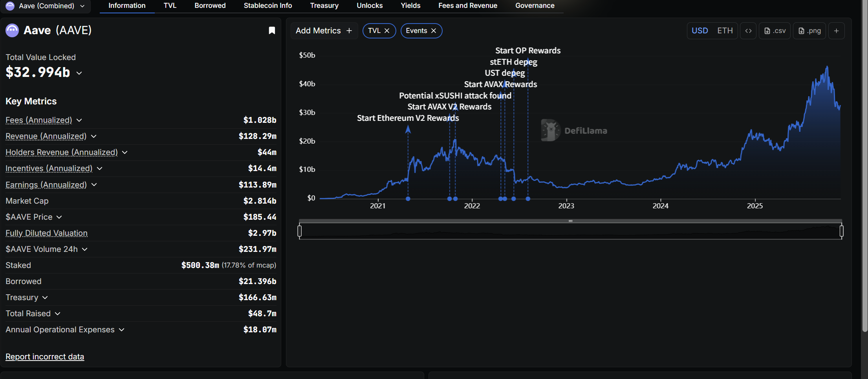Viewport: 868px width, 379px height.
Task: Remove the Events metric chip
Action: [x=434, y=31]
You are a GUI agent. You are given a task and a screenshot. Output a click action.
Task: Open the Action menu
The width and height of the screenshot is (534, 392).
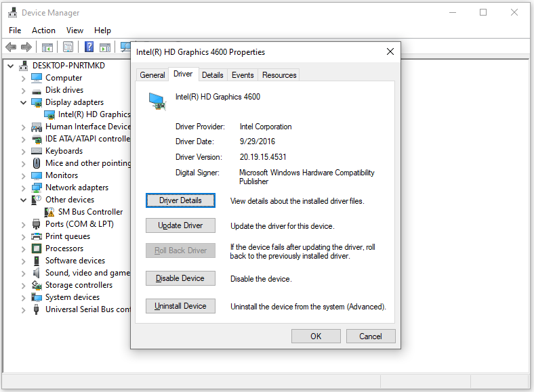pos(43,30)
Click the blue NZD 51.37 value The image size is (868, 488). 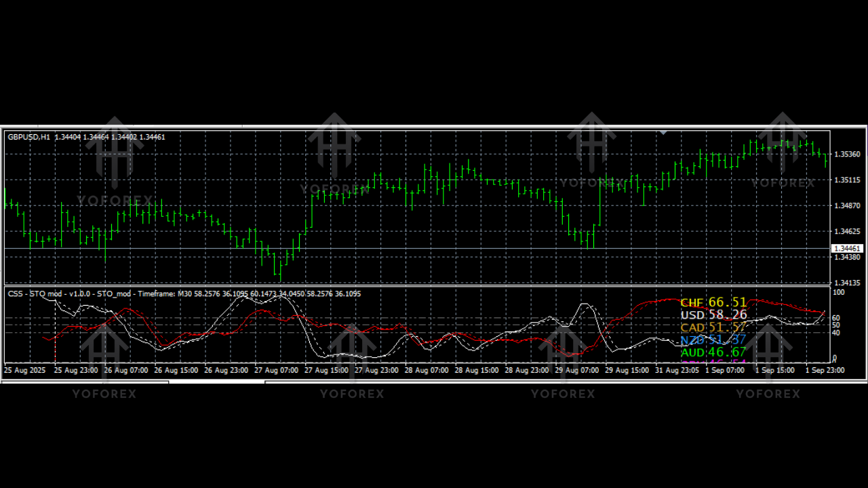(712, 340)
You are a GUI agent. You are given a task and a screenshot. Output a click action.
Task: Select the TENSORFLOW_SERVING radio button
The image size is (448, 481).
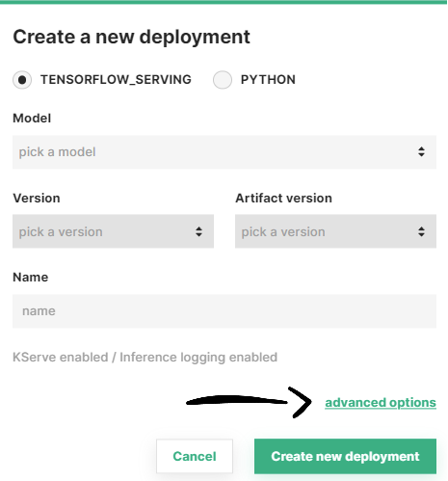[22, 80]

---

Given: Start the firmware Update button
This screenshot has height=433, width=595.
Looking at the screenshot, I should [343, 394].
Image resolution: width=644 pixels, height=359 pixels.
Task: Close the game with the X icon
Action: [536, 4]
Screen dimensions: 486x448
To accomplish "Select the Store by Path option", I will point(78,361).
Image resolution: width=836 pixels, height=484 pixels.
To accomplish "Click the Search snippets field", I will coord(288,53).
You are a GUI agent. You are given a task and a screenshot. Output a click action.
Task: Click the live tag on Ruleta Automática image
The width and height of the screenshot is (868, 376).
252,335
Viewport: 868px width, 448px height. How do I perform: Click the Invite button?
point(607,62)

The problem
Every line of the listing that holds "accomplish" should be found and copied.

Finished exercise
To accomplish "Select the Store by Path option", I will point(78,361).
To accomplish "Click the Search snippets field", I will coord(288,53).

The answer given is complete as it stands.